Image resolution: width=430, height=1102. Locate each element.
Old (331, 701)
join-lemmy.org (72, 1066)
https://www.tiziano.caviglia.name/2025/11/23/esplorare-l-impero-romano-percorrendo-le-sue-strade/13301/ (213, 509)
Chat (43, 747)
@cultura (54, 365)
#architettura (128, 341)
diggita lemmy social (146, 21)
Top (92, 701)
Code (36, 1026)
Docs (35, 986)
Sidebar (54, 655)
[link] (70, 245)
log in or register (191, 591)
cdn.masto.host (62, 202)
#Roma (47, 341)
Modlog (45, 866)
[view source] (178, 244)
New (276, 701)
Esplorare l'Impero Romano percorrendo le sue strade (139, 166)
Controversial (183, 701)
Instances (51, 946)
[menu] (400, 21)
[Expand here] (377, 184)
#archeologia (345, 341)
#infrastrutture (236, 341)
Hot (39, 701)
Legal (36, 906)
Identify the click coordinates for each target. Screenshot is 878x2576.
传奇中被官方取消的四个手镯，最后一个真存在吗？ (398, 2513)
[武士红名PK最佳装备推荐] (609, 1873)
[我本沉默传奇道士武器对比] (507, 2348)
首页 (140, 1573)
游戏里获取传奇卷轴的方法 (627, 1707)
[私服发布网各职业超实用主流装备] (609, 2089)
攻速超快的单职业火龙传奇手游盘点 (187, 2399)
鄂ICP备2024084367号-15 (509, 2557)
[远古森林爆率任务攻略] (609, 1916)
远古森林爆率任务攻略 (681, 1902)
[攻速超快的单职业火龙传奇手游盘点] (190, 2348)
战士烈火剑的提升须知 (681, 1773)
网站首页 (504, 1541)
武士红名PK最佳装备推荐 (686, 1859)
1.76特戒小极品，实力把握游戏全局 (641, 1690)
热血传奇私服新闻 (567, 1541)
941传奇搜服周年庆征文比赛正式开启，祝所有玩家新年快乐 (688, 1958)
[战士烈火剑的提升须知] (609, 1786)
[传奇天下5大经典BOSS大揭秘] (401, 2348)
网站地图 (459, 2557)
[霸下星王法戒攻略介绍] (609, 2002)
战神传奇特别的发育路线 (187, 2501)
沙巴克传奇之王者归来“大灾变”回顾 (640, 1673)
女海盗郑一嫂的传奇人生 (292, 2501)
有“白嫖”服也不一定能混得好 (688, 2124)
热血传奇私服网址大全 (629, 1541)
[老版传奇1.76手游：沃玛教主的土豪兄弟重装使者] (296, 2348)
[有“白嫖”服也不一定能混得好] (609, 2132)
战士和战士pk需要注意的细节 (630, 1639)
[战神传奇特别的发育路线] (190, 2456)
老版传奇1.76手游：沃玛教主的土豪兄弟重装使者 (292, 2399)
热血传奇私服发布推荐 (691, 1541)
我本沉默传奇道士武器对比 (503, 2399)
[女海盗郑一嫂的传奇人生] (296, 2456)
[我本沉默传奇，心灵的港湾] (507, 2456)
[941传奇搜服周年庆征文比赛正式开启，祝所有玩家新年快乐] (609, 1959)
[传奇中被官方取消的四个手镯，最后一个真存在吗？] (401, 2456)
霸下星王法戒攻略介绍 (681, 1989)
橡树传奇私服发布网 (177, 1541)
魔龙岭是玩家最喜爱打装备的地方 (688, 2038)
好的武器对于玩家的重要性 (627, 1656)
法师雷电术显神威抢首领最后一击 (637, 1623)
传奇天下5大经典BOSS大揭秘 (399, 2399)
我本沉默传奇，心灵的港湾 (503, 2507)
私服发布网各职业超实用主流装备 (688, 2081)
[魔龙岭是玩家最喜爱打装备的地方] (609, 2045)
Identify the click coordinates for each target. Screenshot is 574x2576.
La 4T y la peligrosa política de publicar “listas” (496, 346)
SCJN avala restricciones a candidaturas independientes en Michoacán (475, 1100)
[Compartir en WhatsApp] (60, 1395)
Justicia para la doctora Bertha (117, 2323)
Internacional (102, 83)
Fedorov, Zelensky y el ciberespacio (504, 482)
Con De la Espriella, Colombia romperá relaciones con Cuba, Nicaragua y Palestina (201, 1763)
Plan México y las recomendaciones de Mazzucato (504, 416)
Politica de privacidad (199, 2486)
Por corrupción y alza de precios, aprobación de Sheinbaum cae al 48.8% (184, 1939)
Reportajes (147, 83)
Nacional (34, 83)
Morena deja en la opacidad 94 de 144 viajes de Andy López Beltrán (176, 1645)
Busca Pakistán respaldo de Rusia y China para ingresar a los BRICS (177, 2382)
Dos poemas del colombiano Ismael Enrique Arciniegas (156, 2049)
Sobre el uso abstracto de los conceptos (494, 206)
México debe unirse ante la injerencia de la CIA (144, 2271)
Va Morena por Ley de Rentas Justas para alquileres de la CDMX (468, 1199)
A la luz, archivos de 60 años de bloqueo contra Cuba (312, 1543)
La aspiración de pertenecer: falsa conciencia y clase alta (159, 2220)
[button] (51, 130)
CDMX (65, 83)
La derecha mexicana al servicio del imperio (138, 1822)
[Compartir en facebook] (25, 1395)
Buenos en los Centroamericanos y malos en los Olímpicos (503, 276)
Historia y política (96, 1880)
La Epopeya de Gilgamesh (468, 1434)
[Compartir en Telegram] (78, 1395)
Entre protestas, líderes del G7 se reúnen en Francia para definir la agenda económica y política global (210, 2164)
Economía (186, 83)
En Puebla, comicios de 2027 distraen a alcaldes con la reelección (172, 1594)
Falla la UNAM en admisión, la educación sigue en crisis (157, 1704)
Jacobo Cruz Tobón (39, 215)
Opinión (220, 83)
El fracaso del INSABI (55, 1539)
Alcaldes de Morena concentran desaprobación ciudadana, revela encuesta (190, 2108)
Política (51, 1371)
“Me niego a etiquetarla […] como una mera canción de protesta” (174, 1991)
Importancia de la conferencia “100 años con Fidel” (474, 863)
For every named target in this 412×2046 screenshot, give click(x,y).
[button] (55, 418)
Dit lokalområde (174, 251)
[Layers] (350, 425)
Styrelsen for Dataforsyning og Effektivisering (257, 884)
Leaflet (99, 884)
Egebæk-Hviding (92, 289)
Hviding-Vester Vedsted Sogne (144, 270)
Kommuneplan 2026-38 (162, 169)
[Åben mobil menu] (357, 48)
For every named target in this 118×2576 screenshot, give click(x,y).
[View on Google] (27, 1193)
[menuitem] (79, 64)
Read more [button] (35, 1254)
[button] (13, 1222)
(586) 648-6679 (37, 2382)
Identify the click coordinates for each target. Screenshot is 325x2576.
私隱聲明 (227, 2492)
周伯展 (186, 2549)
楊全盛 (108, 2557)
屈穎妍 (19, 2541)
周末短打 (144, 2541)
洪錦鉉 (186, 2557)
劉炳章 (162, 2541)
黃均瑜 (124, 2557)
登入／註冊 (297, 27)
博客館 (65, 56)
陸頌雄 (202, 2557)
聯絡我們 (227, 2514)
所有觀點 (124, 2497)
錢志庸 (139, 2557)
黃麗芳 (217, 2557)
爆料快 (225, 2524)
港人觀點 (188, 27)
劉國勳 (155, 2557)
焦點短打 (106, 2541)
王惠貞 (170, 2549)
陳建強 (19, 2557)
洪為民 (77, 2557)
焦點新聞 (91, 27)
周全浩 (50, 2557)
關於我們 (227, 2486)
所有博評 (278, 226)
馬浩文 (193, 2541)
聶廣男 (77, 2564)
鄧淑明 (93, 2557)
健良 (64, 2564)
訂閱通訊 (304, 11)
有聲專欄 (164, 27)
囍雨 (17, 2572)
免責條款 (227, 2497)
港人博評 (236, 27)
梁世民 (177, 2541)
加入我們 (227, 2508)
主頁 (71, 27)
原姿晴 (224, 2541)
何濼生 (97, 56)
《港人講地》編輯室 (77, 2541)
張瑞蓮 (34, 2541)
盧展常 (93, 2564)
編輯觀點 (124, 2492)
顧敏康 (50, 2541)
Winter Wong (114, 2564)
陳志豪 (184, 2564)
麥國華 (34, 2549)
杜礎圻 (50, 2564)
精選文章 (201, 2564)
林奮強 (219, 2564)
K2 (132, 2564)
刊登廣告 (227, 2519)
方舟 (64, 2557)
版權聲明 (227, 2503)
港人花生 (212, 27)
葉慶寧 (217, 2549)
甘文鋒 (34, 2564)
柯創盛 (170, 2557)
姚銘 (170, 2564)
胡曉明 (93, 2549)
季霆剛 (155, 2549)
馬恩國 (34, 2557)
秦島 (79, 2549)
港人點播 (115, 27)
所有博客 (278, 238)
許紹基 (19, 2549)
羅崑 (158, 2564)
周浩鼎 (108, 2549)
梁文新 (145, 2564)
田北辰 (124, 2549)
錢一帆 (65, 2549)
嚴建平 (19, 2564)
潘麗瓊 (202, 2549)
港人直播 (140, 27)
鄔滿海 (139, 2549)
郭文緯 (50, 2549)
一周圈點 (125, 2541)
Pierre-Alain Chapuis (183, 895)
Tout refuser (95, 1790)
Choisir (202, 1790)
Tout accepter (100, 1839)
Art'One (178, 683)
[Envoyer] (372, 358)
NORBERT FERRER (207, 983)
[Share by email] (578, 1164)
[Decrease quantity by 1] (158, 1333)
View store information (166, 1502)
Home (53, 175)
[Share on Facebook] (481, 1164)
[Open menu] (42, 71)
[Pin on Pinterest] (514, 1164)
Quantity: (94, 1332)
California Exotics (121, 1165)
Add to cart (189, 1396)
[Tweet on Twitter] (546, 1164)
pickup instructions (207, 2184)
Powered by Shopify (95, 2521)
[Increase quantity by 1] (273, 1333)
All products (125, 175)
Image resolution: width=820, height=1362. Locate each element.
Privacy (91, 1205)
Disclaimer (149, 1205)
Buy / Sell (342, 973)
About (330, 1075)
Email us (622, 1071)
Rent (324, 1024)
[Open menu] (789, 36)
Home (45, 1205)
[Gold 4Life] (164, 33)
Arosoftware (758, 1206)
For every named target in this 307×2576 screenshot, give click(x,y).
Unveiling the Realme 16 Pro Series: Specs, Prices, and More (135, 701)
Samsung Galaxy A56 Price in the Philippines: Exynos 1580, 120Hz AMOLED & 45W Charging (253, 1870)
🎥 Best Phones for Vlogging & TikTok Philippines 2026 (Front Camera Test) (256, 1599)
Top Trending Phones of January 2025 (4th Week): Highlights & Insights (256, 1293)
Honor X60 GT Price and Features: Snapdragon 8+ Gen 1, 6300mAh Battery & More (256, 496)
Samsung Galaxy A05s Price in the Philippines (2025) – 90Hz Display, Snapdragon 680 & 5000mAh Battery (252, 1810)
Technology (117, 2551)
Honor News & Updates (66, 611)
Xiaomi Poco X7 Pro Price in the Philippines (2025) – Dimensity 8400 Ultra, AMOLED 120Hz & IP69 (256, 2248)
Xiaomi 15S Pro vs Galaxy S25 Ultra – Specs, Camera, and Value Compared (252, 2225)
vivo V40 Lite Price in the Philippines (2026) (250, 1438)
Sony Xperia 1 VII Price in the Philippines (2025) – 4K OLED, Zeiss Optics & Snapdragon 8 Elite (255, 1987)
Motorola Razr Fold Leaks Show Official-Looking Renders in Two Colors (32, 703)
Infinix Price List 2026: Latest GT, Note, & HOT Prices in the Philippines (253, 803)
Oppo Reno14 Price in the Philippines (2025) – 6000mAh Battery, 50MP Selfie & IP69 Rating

## [DESCRIPTION OF THE TASK]
Your answer should be the exact lines above from the one with "Internacional (102, 83)" through the one with "Por corrupción y", both included, and nothing besides.

## [TASK ANSWER]
Internacional (102, 83)
Fedorov, Zelensky y el ciberespacio (504, 482)
Con De la Espriella, Colombia romperá relaciones con Cuba, Nicaragua y Palestina (201, 1763)
Plan México y las recomendaciones de Mazzucato (504, 416)
Politica de privacidad (199, 2486)
Por corrupción y alza de precios, aprobación de Sheinbaum cae al 48.8% (184, 1939)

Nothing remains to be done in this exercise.